● WRITTEN TASK: Echo the lines of the material below word for word, beginning at its first line and ending with the line that contains "Action: click(237, 24)", inclusive. Leave out any pictures.

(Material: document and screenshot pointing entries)
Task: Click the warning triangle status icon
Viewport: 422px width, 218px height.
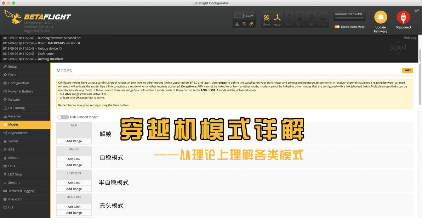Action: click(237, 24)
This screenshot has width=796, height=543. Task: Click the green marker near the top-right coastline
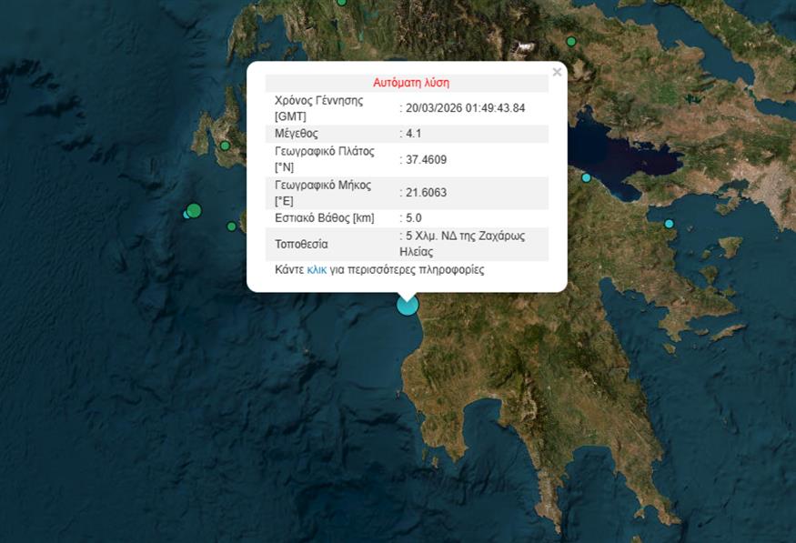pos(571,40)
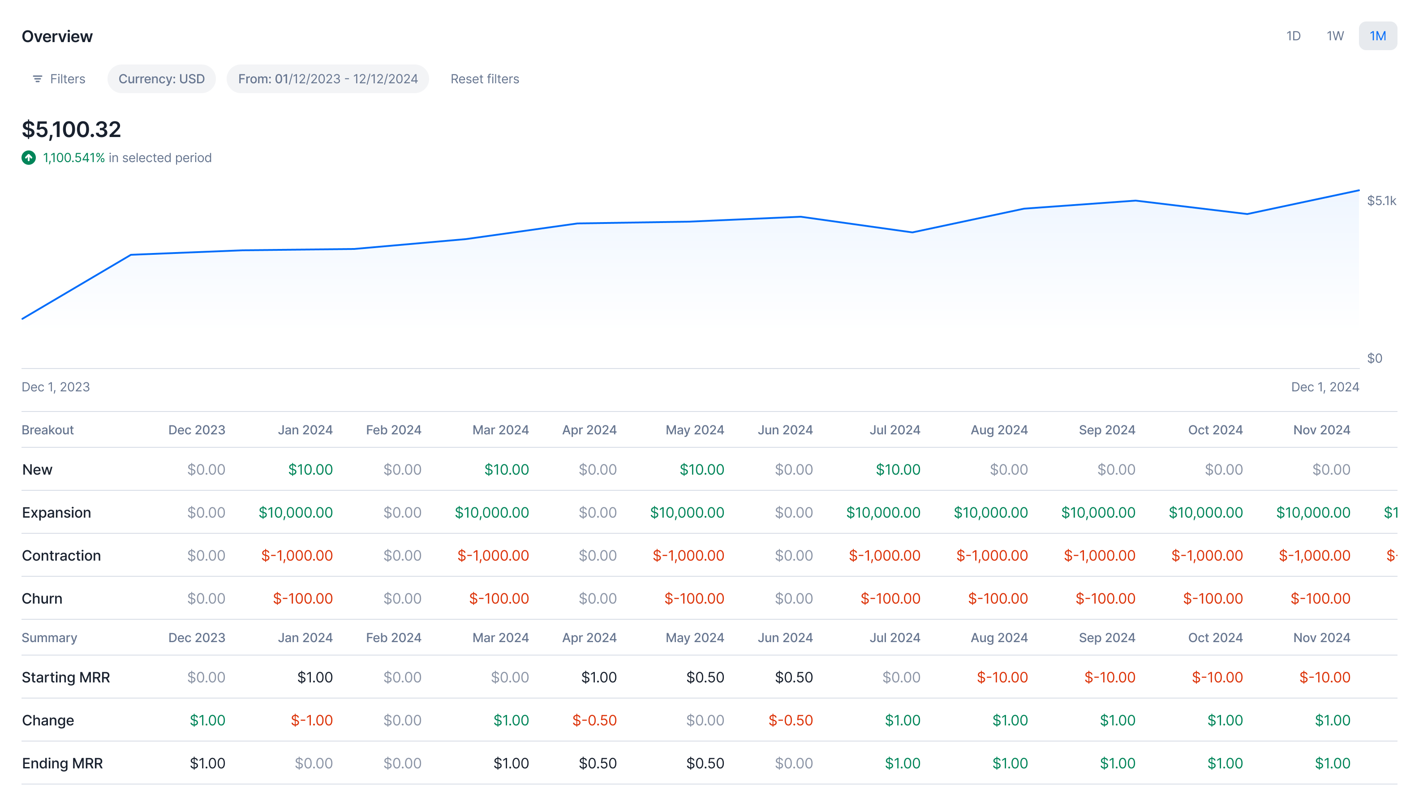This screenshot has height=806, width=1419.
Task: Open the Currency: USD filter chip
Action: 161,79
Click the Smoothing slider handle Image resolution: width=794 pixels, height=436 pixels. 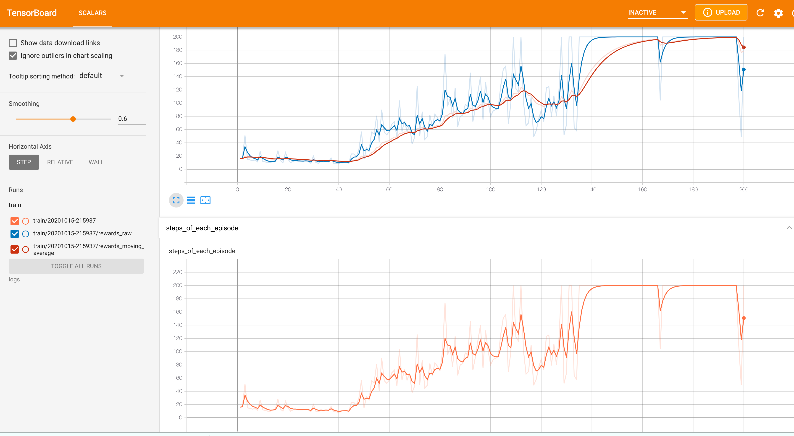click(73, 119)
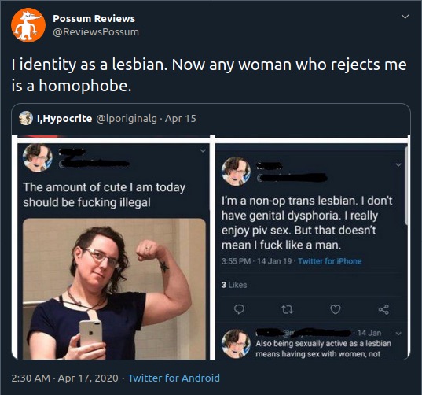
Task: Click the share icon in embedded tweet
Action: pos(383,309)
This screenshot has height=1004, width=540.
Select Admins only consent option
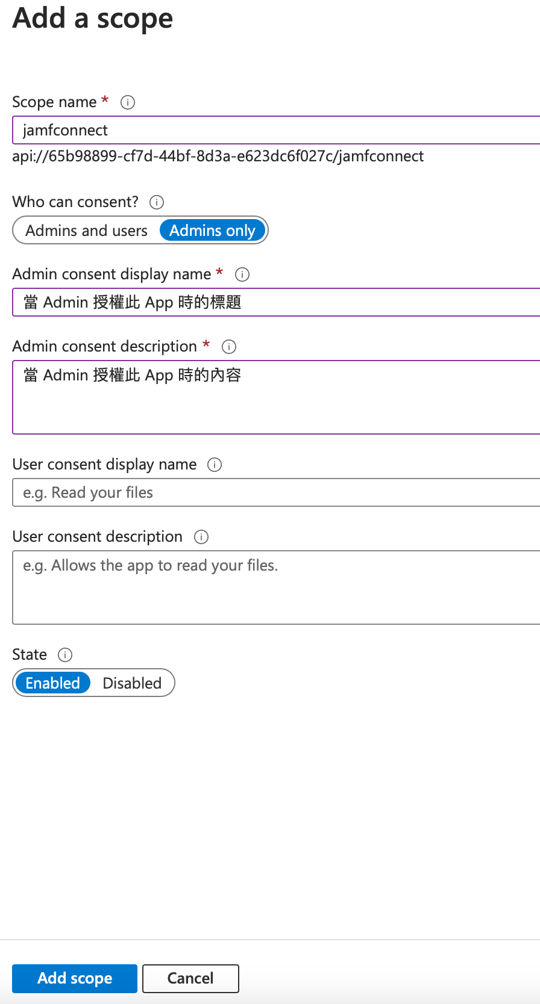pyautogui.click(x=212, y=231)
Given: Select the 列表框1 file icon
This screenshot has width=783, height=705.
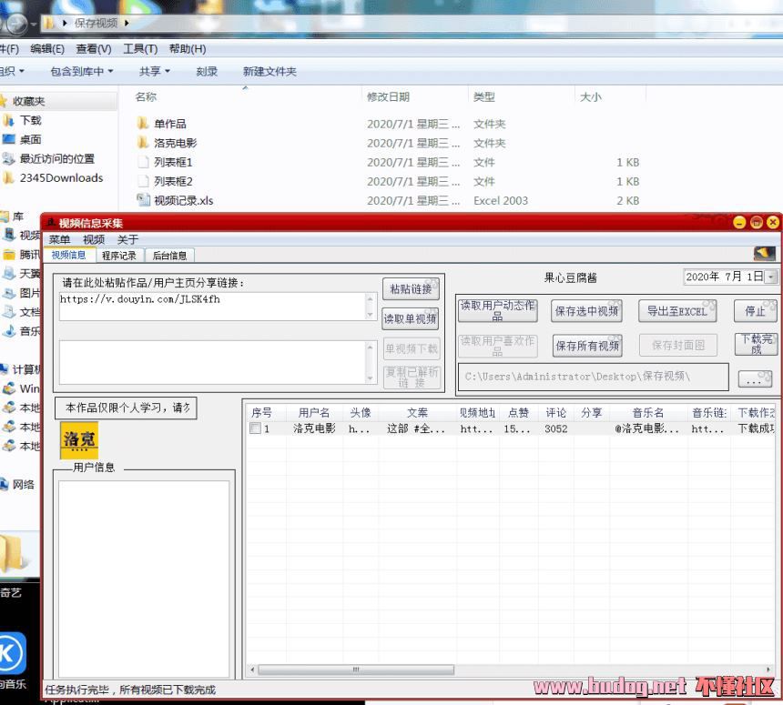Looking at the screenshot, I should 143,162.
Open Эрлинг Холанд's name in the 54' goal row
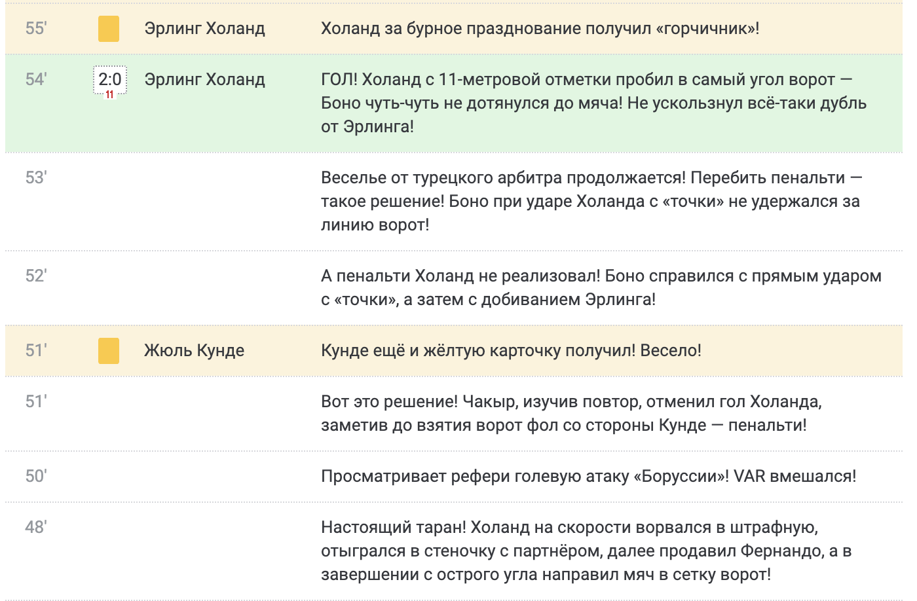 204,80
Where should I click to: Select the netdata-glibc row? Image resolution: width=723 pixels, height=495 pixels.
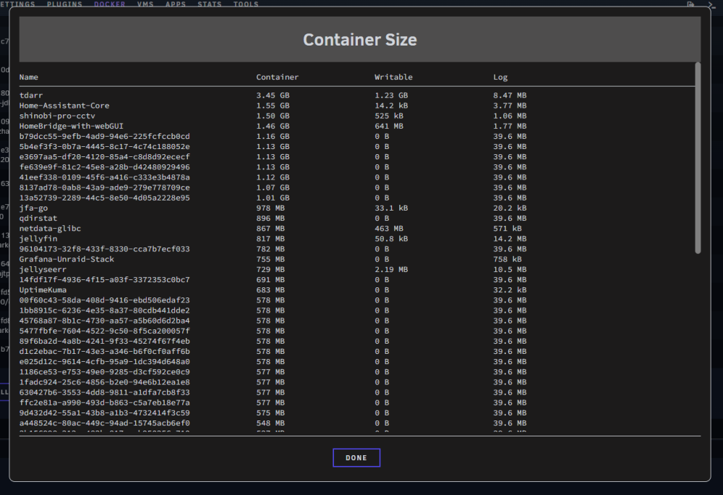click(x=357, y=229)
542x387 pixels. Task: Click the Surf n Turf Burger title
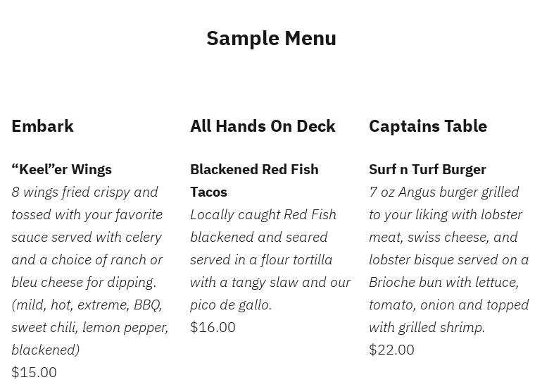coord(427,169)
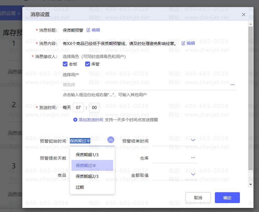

● RESPONSE BELOW:
Task: Click the warning triangle status icon
Viewport: 422px width, 218px height.
Action: click(237, 24)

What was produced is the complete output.